Much of the nation already is engaged in a debate that revolves mostly around mistaken guilt. The Innocence Project has succeeded in casting doubt on the guilt of many death row inmates, using DNA evidence.

Lafferty’s guilt, however, was beyond reasonable doubt. 

Ron and his brother Dan were convicted in 1985 of killing their sister-in-law and her 15-month-old daughter. A jury decided unanimously that Ron should be executed. The appeals began immediately, and Ron lost all the way to the state Supreme Court. However, the 10th Circuit Court of Appeals overturned his conviction, ruling that the lower court judge had used the wrong standards to find him mentally competent to stand trial. 

He later was determined to be competent and underwent a second trial in 1996, where he once again was found guilty of a capital offense and sentenced to die. His brother, however, was sentenced to life in prison.

Given that Lafferty’s appeals were more about competence than evidence or facts, it’s not clear what role DNA might have played, given that it can’t determine sanity. The overriding issue, however, is that 23 years have passed since his last conviction. Utahns ought to wonder why the sentence wasn’t carried out.

The two key questions are 1) Was justice served by what amounted to serving a life sentence in prison? and 2) Is there a need for the death penalty?

The two key questions are 1) Was justice served by what amounted to serving a life sentence in prison? and 2) Is there a need for the death penalty?

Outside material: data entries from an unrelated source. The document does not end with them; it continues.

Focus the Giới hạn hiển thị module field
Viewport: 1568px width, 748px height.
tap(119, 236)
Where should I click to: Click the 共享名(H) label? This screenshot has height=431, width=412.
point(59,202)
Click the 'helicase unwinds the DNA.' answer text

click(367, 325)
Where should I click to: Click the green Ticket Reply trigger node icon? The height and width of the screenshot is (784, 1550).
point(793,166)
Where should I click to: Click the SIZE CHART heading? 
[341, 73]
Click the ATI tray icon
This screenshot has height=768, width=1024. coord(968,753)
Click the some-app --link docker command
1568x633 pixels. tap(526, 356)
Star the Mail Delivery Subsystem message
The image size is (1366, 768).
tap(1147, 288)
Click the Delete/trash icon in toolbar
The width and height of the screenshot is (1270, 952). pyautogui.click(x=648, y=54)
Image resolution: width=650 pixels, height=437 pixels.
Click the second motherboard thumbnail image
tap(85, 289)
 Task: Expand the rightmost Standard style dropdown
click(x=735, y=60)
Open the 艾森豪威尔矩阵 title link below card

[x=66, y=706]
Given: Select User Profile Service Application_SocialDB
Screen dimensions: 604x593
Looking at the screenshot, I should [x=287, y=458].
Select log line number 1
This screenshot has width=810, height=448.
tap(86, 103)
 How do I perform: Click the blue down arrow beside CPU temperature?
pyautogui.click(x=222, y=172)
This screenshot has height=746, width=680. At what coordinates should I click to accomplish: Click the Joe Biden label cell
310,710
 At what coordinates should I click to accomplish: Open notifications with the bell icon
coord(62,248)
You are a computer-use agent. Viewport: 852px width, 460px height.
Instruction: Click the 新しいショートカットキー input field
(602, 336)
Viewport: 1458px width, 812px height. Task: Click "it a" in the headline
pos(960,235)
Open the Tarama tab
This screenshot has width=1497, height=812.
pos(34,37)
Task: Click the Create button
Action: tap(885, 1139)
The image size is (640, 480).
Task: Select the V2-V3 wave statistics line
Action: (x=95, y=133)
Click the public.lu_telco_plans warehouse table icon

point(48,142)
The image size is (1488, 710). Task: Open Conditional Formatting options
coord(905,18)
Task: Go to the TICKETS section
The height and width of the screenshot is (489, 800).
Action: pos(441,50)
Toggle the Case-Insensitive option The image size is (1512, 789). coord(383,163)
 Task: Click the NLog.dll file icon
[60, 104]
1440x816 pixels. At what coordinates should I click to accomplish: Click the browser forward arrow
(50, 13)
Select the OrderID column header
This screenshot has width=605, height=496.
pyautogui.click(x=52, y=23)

A study by Utah’s Legislative Fiscal Analyst’s office in 2012 found that death row cases cost $1.6 million more per inmate than a sentence of life without parole. It would be fair to ask Utahns whether that cost is worth the effort, especially given cases such as Lafferty’s.

No other government power is as important as that over life and death. Where legislatures have allowed capital punishment, it’s understandable that legal precautions and an appeals process is taken seriously. When the punishment is irreversible, mistakes are unacceptable.

But it is reasonable to ask whether the process can be made both more reliable and more humane for all involved, including the families of victims.

At the very least, state lawmakers should begin that discussion.